[Pixel coordinate grounding data]
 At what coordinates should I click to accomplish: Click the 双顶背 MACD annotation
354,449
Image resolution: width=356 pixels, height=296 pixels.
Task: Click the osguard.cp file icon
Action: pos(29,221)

* **Brief**
Copy out all of the lines above exactly.

* **Result of the exercise**
 At what coordinates should I click to accomplish: Click the 双顶背 MACD annotation
354,449
Image resolution: width=356 pixels, height=296 pixels.
Task: Click the osguard.cp file icon
Action: pos(29,221)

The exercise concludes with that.